Researchers found that patients’ symptoms over the first couple months of antidepressant use separated them into “responders,” who got progressively better, and “non-responders,” who didn’t improve with treatment but may still have suffered side effects.
However, “It’s difficult to say a priori who will be in which group,” Ralitza Gueorguieva, the study’s lead author from the Yale University School of Medicine in New Haven, told Reuters Health.
The findings highlight the importance of identifying as soon as possible which patients will and won’t respond to certain drugs, her team said.
The researchers combined data from seven studies that randomly assigned patients to receive Eli Lilly’s drug Cymbalta (known generically as duloxetine), other antidepressants, or a placebo pill for two months. Those trials involved a total of about 2,500 people with major depression.
People getting the placebo tended to report small, gradual improvements in depression symptoms. On the other hand, those on Cymbalta or another antidepressant fell into one of two categories: most had steeper, steady improvements in depression symptoms, but a sizeable chunk didn’t seem to get any better.
About four in five patients on all antidepressants were responders. For Cymbalta in particular, about 84 percent of patients improved and 16 percent did not.
Medication responders saw significantly bigger improvements in their depression symptoms than patients assigned to the placebo. Non-responders, however, did worse.
Differences between antidepressant responders and non-responders were seen as early as a week or two into treatment, and the researchers wrote in their Archives of General Psychiatry report that initial improvements seem to predict who will have a better outcome on Cymbalta, along with the other drugs.
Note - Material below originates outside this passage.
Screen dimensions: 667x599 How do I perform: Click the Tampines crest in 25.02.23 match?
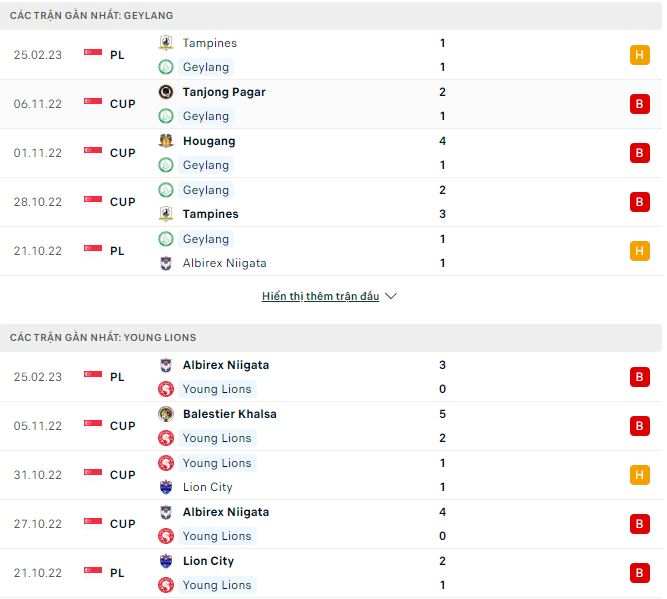pyautogui.click(x=166, y=43)

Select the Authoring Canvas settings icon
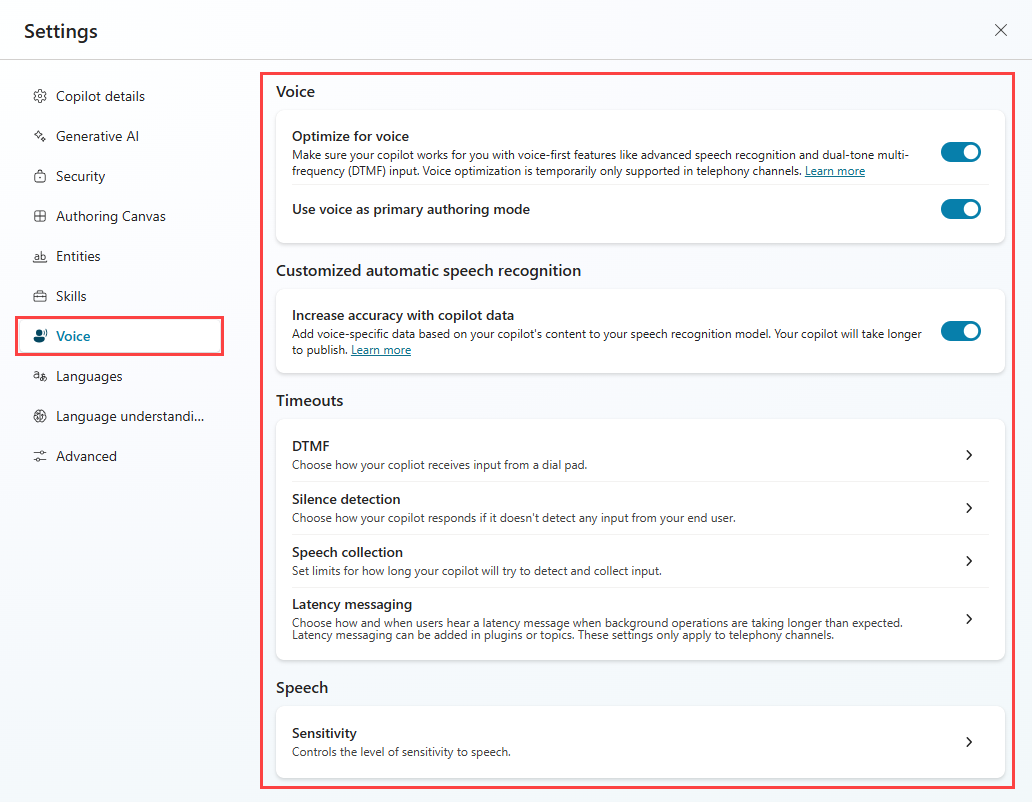point(40,216)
“You know within the first couple weeks of starting a treatment who’s the most likely to benefit because they’re already starting to show improvement,” said Dr. Michael Thase, a psychiatrist from the University of Pennsylvania Perelman School of Medicine who wasn’t involved in the new study.
“The first few weeks are revealing, and obviously if the patient’s getting worse instead of better, I would use that as a strong indicator that this particular treatment isn’t likely to work,” he told Reuters Health.
“I think this finding holds true for the antidepressants that are most commonly used today,” he said of the gap between responders and non-responders.
Thase pointed out that side effects of antidepressants, such as stomach problems and poor sleep, could make some patients score lower on measures of depression -- perhaps explaining the worse symptoms seen in non-responders compared to placebo patients.
He added that if patients don’t benefit from a first antidepressant, they could still respond to a different type of drug, although the chances fall with each successive treatment attempt.
Another scientist said the latest research has been trying to pick out certain patient characteristics -- genetics or specific depression and anxiety symptoms, for instance -- that could help determine who will end up in the responder category, and who won’t see any benefit from individual drugs.
“If you can identify people who would be potential responders to a particular medication...it would be a great, huge advantage for the field,” said C. Hendricks Brown, who has studied depression treatments at the University of Miami Miller School of Medicine, but wasn’t linked to the new research.
Gueorguieva agreed. “Identifying variables that are associated with response is a very important question that we haven’t quite tackled,” she said.
One of the study’s authors is an employee of Eli Lilly and another is on the company’s scientific advisory board.